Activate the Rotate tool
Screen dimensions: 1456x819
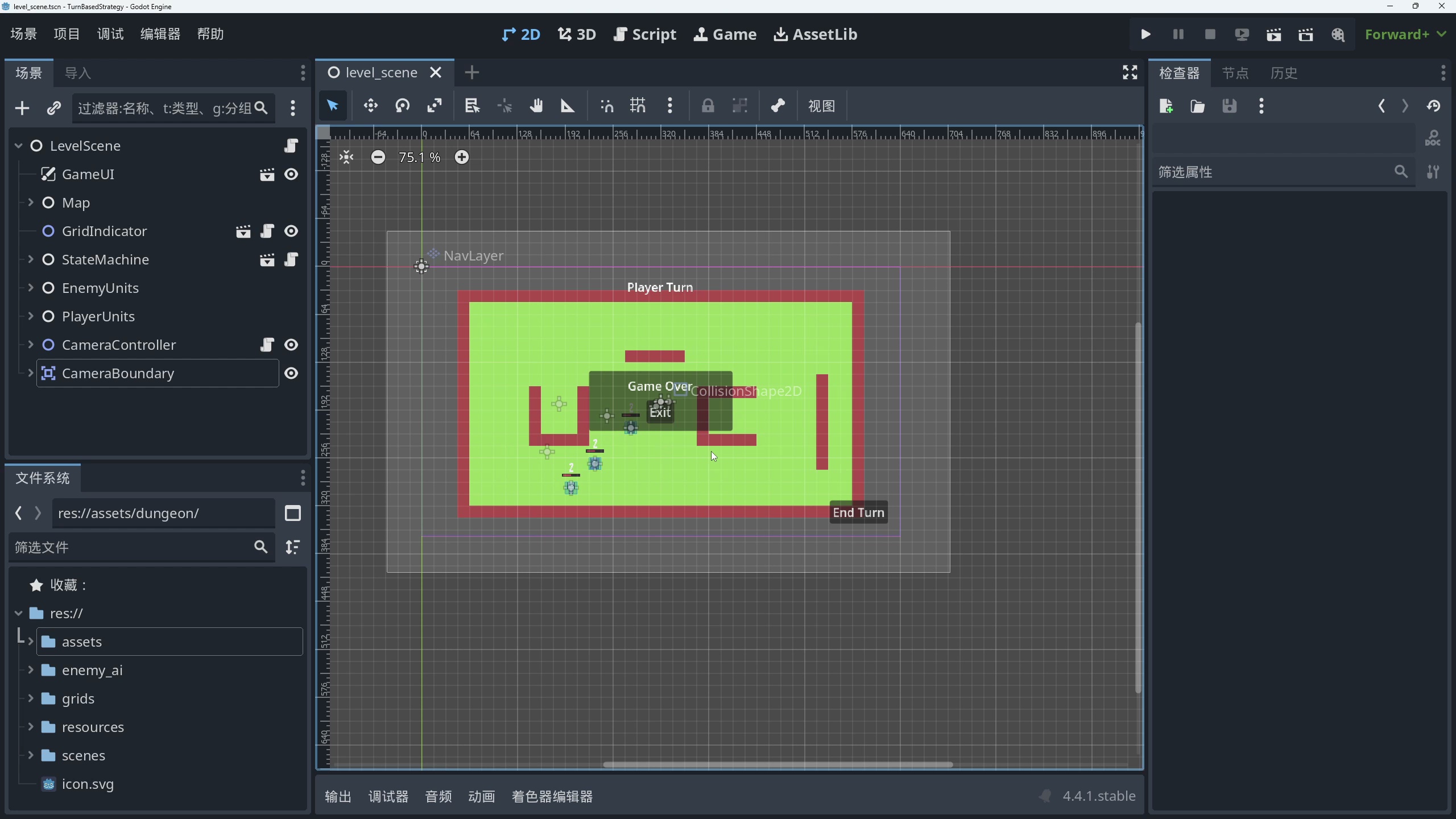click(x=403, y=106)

---

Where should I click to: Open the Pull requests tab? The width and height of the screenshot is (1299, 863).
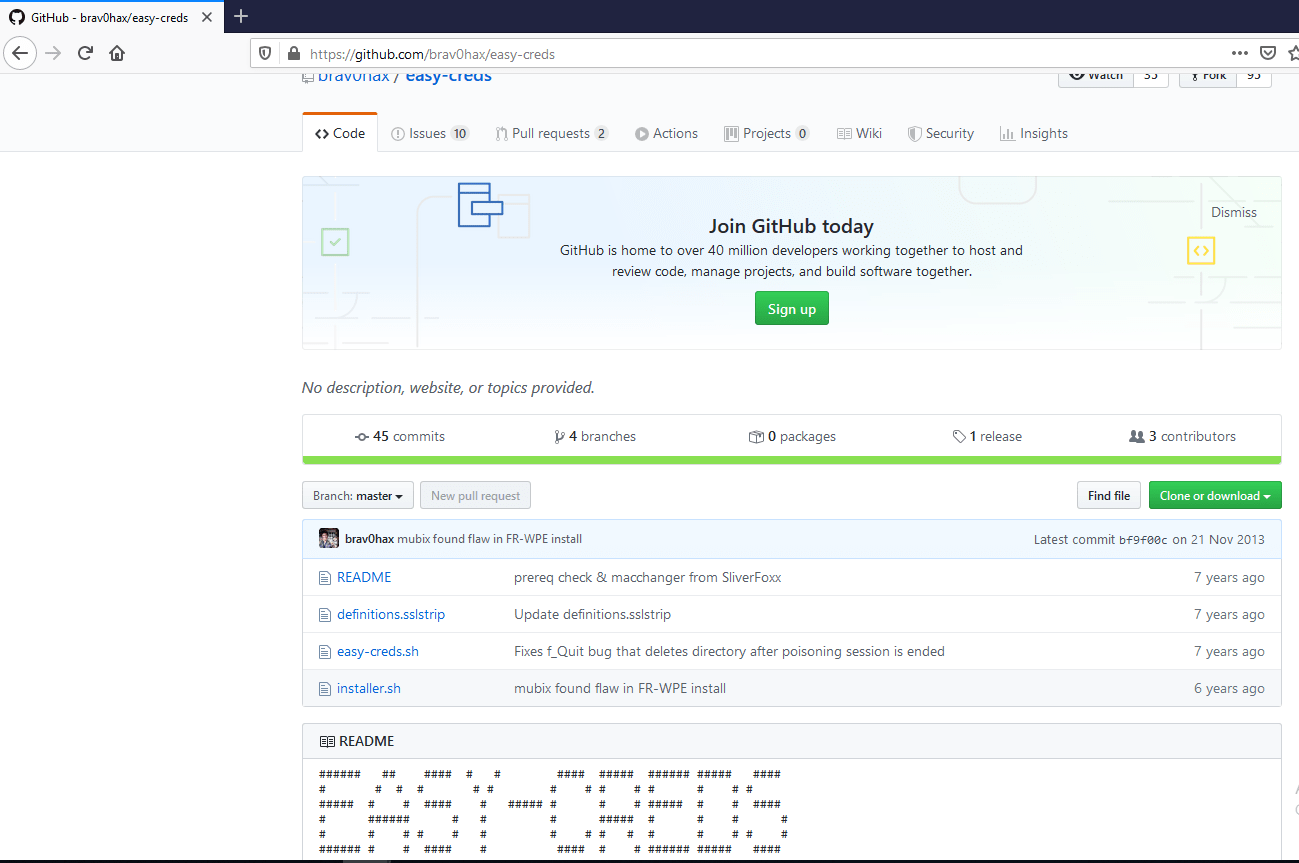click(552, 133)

[Exercise directions]: Duplicate the records starting at the line that contains "Activate the Rotate tool" and ending after the line that contains "click(x=403, y=106)". Leave the pictures out of your answer.

[In response]:
Activate the Rotate tool
Screen dimensions: 1456x819
click(x=403, y=106)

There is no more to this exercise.